I also tried this solution, which apparently was made for another version of Selenium (not webdriver) and thus didn't work in the least bit: Load an external js file containing useful test functions in selenium
According to this: http://docs.seleniumhq.org/docs/appendix_migrating_from_rc_to_webdriver.jsp
You might be using the browserbot to obtain a handle to the current
window or document of the test. Fortunately, WebDriver always
evaluates JS in the context of the current window, so you can use
“window” or “document” directly.
Alternatively, you might be using the browserbot to locate elements.

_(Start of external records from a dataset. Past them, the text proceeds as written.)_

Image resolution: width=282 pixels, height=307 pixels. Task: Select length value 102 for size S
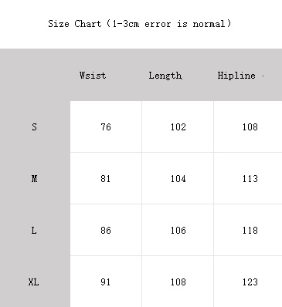pos(178,127)
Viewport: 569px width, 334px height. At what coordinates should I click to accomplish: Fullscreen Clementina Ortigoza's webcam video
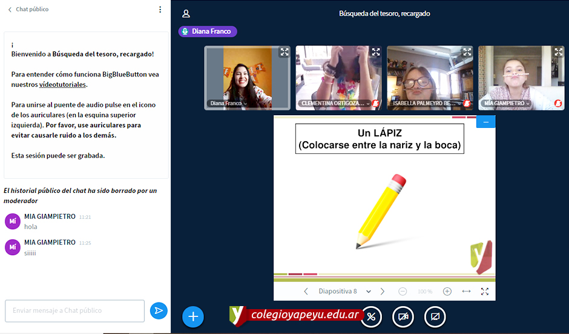click(x=375, y=52)
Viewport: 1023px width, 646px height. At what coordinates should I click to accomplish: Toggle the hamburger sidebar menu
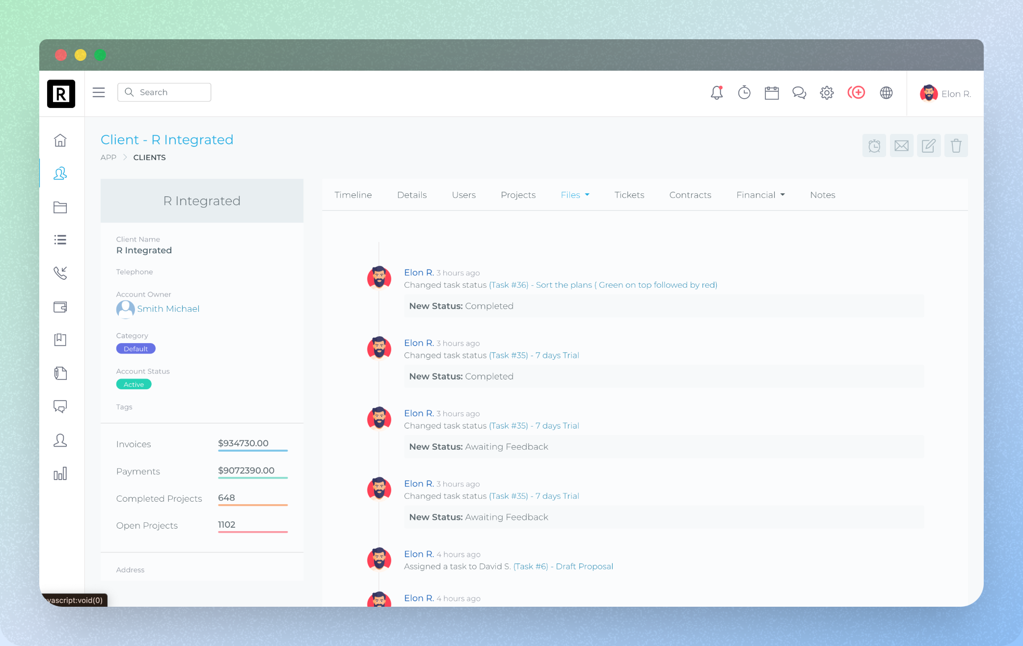(99, 92)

In WebDriver, the idiom for doing this is to first locate the element,
and then pass that as an argument to the Javascript. Thus:
So does the following work in webdriver?
WebDriver driver = new FirefoxDriver();
((JavascriptExecutor) driver)
.executeScript("var s=window.document.createElement('script');\
s.src='somescript.js';\
window.document.head.appendChild(s);");
Injecting our JS-File into DOM
Injecting our JS-File into browsers application from our local server, so that we can access our function using document object.
injectingToDOM.js
var getHeadTag = document.getElementsByTagName('head')[0];
var newScriptTag = document.createElement('script');
newScriptTag.type='text/javascript';
newScriptTag.src='http://localhost:8088/WebApplication/OurOwnJavaScriptFile.js';
// adding <script> to <head>
getHeadTag.appendChild(newScriptTag);
OurSeleniumCode.java
String baseURL = "http://-----/";
driver = new FirefoxDriver();
driver.navigate().to(baseURL);
JavascriptExecutor jse = (JavascriptExecutor) driver;
Scanner sc = new Scanner(new FileInputStream(new File("injectingToDOM.js")));
String inject = "";
while (sc.hasNext()) {
String[] s = sc.next().split("\r\n");
for (int i = 0; i < s.length; i++) {
inject += s[i];
inject += " ";
}
}
jse.executeScript(inject);
jse.executeScript("return ourFunction");
OurOwnJavaScriptFile.js
document.ourFunction = function(){ .....}
Note : If you are passing JS-File as String to executeScript() then don't use any comments in between JavaScript code, like injectingToDOM.js remove all comments data.